[Exercise details] Look in the data below for the line that contains "Instruction: Select Imóveis". Copy that line and the remaining lines exactly.

────────────────

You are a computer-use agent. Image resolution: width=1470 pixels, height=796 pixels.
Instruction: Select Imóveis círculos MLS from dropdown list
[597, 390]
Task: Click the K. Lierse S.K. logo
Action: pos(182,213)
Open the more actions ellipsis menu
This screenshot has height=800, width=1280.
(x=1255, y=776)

────────────────

[Task solution]
Instruction: Select Imóveis círculos MLS from dropdown list
[597, 390]
Task: Click the K. Lierse S.K. logo
Action: pos(182,213)
Open the more actions ellipsis menu
This screenshot has height=800, width=1280.
(x=1255, y=776)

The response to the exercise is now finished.